Wednesday, 26 October 2011

Oecusse - Cinema Lorosa'e At Sea


When the Portuguese first arrived at the island of Timor in the sixteenth century, they made their historic landing  in Oecusse. Cinema Lorosa'e set foot there for the first time last week, for two nights' screenings in this most remote district of the Timor-Leste. Surrounded on three sides by land borders with the Indonesian territory of West Timor, Oecusse is most easily reached by sea, so the Cinema Lorosa'e team loaded the van onto the ferry that runs twice a week between the Oecusse capital Pante Makassar and Dili.


After an overnight journey of more than 12 hours, Cinema Lorosa'e unloaded the now-famous van from the ferry onto the wharf at Pantai Makassar and went to check out the screening location: here, as is often the case, the community football field.


There's not much entertainment in Oecusse, so the people there were thrilled to learn that they would be able to go to the movies for two nights running. We decided that it was really important to get the word out to as many people as possible so that they could all come to the screenings. Not many people in Timor-Leste's remote areas have access to media, so we often work through the local District Administrators who use their formal and informal communication networks to get the information out. In Oecusse, the Timor-Leste Police and the United Nations Police also pitched in to help, the latter making sure that there was an announcement on the UNPOL community police radio. The Church, also, are very supportive of  the Cinema Lorosa'e programme wherever we travel. The day before the screenings were scheduled, if just so happened that there was a great celebration for a local priest's 25th anniversary of taking his vows, attended by all three of Timor-Leste's bishops. So an announcement was made to the guests at the huge party and the word spread even further.
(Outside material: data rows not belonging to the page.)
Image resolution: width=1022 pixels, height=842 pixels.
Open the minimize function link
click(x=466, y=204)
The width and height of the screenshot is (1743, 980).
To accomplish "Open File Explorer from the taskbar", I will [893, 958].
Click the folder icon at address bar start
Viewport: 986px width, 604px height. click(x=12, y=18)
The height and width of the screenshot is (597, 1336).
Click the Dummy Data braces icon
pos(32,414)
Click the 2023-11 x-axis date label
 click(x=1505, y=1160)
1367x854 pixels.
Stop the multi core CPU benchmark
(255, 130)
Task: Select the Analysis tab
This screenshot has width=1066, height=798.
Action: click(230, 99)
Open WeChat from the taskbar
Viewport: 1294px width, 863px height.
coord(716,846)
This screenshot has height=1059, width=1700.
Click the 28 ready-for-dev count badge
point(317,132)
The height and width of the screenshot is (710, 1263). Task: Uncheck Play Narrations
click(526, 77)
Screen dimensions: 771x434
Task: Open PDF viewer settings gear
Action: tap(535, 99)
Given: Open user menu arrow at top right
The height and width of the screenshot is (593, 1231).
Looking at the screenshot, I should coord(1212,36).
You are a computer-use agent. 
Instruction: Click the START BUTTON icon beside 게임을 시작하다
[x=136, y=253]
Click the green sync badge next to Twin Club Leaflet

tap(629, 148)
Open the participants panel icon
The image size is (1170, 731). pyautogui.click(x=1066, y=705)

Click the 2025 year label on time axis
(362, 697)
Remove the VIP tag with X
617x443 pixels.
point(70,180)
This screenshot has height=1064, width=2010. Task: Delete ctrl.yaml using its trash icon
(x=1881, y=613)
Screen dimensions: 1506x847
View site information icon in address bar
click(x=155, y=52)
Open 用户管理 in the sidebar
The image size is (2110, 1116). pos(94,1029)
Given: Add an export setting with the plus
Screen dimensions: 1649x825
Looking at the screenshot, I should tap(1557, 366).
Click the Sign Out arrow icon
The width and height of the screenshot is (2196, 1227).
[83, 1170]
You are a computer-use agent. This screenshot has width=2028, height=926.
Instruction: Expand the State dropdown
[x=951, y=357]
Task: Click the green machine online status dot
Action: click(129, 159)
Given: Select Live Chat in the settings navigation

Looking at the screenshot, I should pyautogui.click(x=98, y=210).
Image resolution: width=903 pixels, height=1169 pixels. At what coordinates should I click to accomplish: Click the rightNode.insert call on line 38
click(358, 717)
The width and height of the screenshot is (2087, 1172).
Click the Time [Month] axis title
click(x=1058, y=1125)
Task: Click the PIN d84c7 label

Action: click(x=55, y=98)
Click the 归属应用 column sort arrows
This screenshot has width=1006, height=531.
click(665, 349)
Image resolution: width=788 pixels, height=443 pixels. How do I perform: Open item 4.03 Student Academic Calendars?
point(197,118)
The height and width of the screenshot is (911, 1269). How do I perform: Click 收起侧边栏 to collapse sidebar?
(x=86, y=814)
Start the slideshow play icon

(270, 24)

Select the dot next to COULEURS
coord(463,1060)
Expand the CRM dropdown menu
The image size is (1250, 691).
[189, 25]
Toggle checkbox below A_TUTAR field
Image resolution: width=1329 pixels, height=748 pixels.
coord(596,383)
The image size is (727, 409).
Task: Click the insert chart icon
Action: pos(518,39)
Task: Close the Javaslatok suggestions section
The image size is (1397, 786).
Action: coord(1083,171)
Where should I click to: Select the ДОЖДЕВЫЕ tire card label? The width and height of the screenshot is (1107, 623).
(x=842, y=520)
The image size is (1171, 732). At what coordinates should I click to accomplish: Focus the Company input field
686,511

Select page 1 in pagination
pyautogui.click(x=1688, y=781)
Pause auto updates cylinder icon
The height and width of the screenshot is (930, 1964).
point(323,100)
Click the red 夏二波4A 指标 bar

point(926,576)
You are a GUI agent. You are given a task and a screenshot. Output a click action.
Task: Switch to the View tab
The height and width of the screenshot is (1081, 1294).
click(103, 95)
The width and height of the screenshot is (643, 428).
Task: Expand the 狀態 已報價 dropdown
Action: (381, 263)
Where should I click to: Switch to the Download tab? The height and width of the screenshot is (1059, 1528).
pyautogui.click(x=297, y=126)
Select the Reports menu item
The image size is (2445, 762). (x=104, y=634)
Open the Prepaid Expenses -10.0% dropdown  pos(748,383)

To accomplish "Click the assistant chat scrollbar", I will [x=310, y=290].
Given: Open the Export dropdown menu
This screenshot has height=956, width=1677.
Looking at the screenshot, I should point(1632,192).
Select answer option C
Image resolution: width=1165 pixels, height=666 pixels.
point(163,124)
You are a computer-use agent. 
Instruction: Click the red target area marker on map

Having resolved communications issues, it was then down to arranging transport for people from the outlying villages, and most importantly, the local orphanage at Topu Honis, 6km away from the capital.  Enter Australian expat, Mark Heywood, whose wife Veronica is from Oecusse - the couple worked all of their connections for Cinema Lorosa'e and  mobilised any vehicles they could lay their hands on. The orphans were literally trucked in for the event.  


And so it was that the first night's screening saw an audience of 4,200 cheering people crammed into the  soccer field to watch "Balibo". Heywood and his family set themselves up in style with folding chairs, snacks and - as any self-respecting Australian would require - an "eskie" full of cold drinks to last throughout the movie.



After the drama of "Balibo", on the second night we screened the musical movie "Os 2 Filhos de Francisco", which, since it was first supplied by the embassy for the Brazilian Cultural night at the "Sunset Fair",  has turned out to be one of the most requested films of the season. 


It is certainly a fine movie, but initially we wondered why - and how - people in some of the most distant corners of Timor-Leste knew enough about it to request that we screen it. Then we learned that many people had heard the film's songs on the radio it was the music that lay behind the popular demand for the film, which they'd never had to opportunity to watch. That explained why the 2,900-strong second-night crowd enjoyed a community sing-song as their favourite tunes were performed before them on the big screen. Incidentally, fans of Brazilian music can buy the original soundtrack of the movie, which tells the story of Zeze de Camargo and Luciano, two of the major sertanejo-style Brazilian stars, and features songs from  Caetano Veloso, Maria Bethania, Ney Matogrosso, Nando Reis, Wanessa Camrago, Chitaozinho & Xororo, among others.


After the show, many people approached Cinema Lorosa'e's Maria Alves to give their thanks for the event and especially for screening "Balibo"; they said that it gave the people of Oecusse the opportunity to learn more about what really happened during the Indonesian invasion of Timor-Leste in 1975. 

Heywood was also impressed with the technical quality of the screenings, the sound and the sheer size of the inflatable screen, which amazed his children. "My kids loved it! It's a brilliant idea, it's great to be able to sit out and watch a movie... something we never expected to do in Oecusse. But that screen! I can't wait for you to come back."

Heywood's wish for a return visit by Cinema Lorosa'e was one shared by many people in Oecusse. As one local journalist put it: "We sometimes feel that we are neglected. I appeal to you on behalf of the people of Oecusse: do not stop this project. Please come back. Don't be like the others who promise to return and then they never do". 

And that remark still echoed in the minds of  the Cinema Lorosa'e team as they gathered on the deck of the ferry for the return to Dili, to watch the beautiful hills of this enchanting district recede into the distance.